1. The key to winning in politics is not to appeal to people's best selves and present to them an idealistic, selfless vision; the key is to appeal to their selfish interests but invent a narrative by which the selfish is depicted as selfless, and the low is depicted as the noble.

This is a cynical idea but I have no doubt that this is the central theme of Obama's politics, and the key to why he won two elections. All of his "poetry" is about aspiring to a heaven on earth in which every man is an angel of virtue, but the actual "prose" of his governance is a series of transactional payoffs to one constituency and then another. Rather than calling these things "payoffs" and "small transactions to interested parties seeking money or government favor," he calls it "winning the future" or "safeguarding the dream of America" or whatever.

One problem I had with Romney is that he seemed to too much the rationalist. He is swayed by data; he thinks other people are too. They're not, not in the main. (Present company excepted, as always.)

I don't think reason really sways people. I think if you want to "lead" people you appeal to what they want to do anyway and you invent an emotional, Purpose-Larger-Than-Self narrative around that and sell them self-interest in the packaging of Idealism. I don't think Romney did that, and furthermore, I don't think he was even capable of doing that because he wasn't grounded in any ideology.

Ideology usually provides a logical (if debatable) connection between proposed policy and desired personal outcomes.

When you listened to Paul Ryan speak, he often connected conservative policy with the people's aspirations for a better life. Romney didn't do that himself often enough. As many people said before of him (and more since) he seemed to speak conservatism as a second language, to the extent he spoke it all. Mostly he spoke Managerese.

2. If you want to achieve something, you will achieve it faster and easier if it is more like fun and play and less like work.

I think this is something the Obama team understood -- they made politicking and activism a game, offering lots of stupid little FaceBook things and such. They also strongly promoted "organic" activism -- people getting together in a precinct leader's house for social activities, in advance of actual hit-the-street activism.

Democrats have, I think, a natural advantage in this sort of thing because a younger constituency is more interested in this sort of thing.

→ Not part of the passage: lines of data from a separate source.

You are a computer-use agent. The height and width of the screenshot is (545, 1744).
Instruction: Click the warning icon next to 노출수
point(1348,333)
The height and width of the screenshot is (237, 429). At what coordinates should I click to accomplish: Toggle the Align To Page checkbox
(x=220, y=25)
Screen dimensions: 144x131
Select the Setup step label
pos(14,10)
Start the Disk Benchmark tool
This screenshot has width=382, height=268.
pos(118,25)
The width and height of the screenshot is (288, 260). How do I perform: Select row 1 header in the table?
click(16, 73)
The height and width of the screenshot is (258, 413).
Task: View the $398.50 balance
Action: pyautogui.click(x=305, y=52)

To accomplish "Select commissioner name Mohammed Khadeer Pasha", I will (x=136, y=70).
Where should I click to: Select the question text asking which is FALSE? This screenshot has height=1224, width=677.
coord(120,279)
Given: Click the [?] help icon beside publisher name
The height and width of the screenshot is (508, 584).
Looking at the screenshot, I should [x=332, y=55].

Young people's lives tend to be socially unsettled -- they're not married yet (mostly), still looking for love, more actively open to new friendships than older people.

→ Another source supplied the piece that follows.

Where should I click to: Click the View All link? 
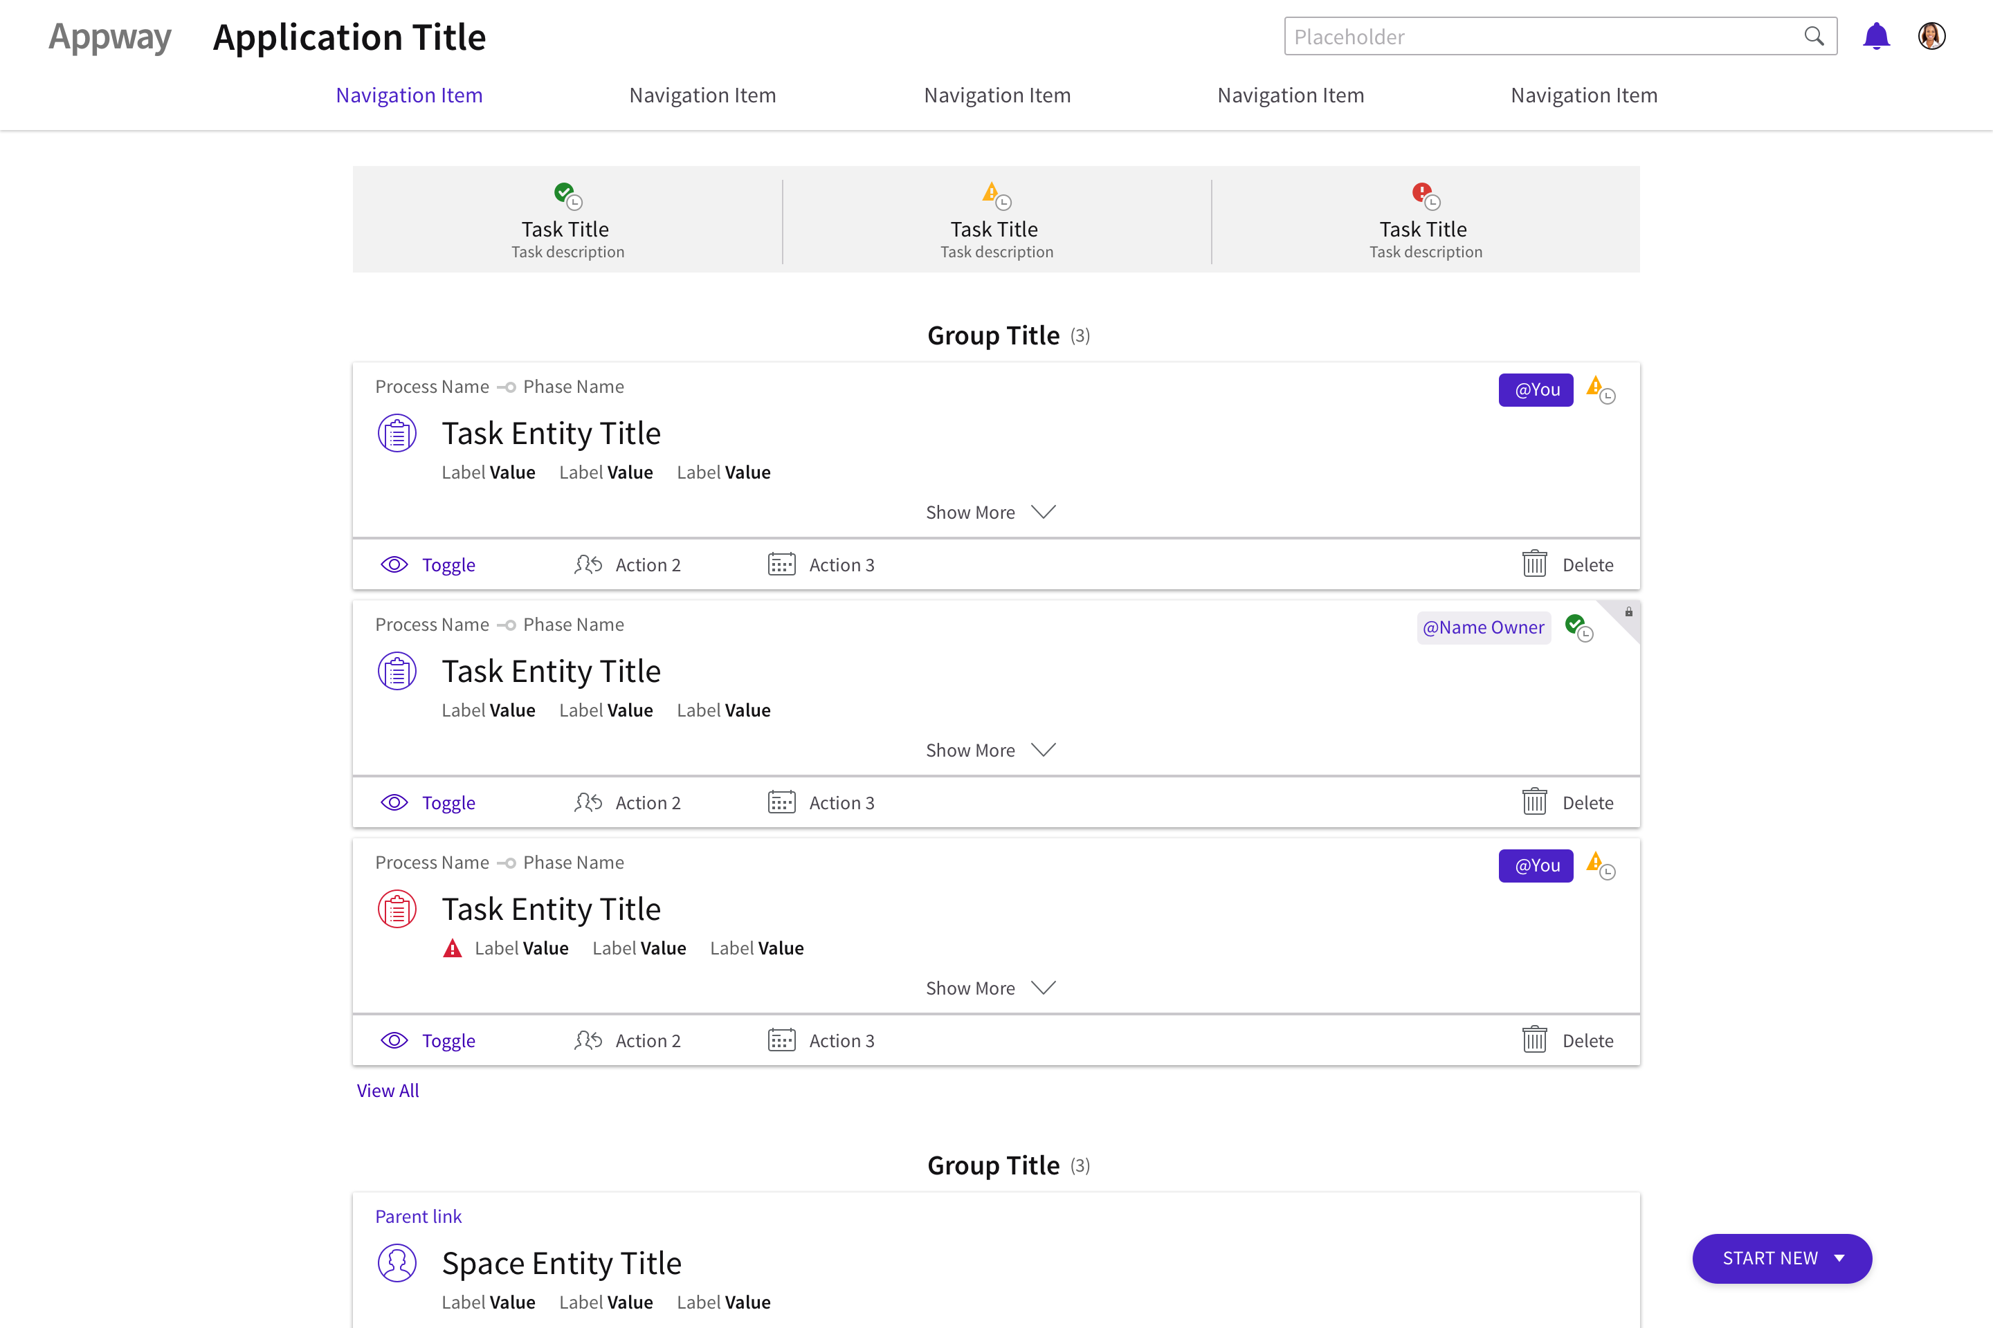point(387,1090)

I also think they're frankly a little bit dumber which makes throwing a sheep at other Obama supporters more of a draw than it would be for people who aren't as, you know, dumb.

That said, while Democrats may have an advantage at this mode of politics, it's merely an advantage, and either way the "work as play" rule -- you work on the clock, but you play whenever you have free time -- should and probably must be leveraged for our own purposes.

Given that many more conservatives have kids, and would probably enjoy a chance to do something as adults without the kids, I wonder if our own efforts in this direction wouldn't involve a few volunteers agreeing to stay behind with all the kids of the other volunteers. That is, a few volunteer to be day-care personnel, freeing up the rest for social activities/activism.

I noticed in some pictures of Obama's activists they tended to be quite young (no kids yet) or much older (kids all grown up). That would tend not to be the situation among Republicans.

3. I was thinking aboutthis Geraghty piece considering this Goldstein piece on the most politic manner conservatives can comport themselves.

I don't have many firm ideas on this, except to say that contempt is never persuasive. Contempt has its purposes inside a group -- it is natural that any self-selecting group should, among themselves, express contempt externally at those not enlightened enough to join. Contempt to those outside implicitly compliments those on the inside, and thus boosts in-group morale.

Many political embarrassments, however, occur when in-group messaging -- such as naked contempt for those in the out-group -- is vented publicly. As happened with Romney's "47%" remarks, and Obama's "bitter clingers" ruminations.

I'm not sure what to make of this, however. One can hardly fashion a strict rule about such things. Any time I am writing on this blog I am communicating publicly. Sort of, I mean. It's public but without much actual publicity -- to some extent, this is public, but it's sort of private because who, apart from us, reads this drivel? And you don't even read this drivel (you're already in the comments, and have been in the comments since point one), which means, effectively, I'm the only guy reading what I'm writing right now, and I'm barely paying attention to myself at that.

So when Rush Limbaugh makes a statement which is really supposed to be "between us," entre nous, of course it won't be. But what do we say then? That Rush should never engage in the perfectly useful and perfectly common practice of in-group messaging against the out-group? That's frequently what is said when one of these little statements blows up in the liberal media: "He shouldn't have said that. He's hurt the movement."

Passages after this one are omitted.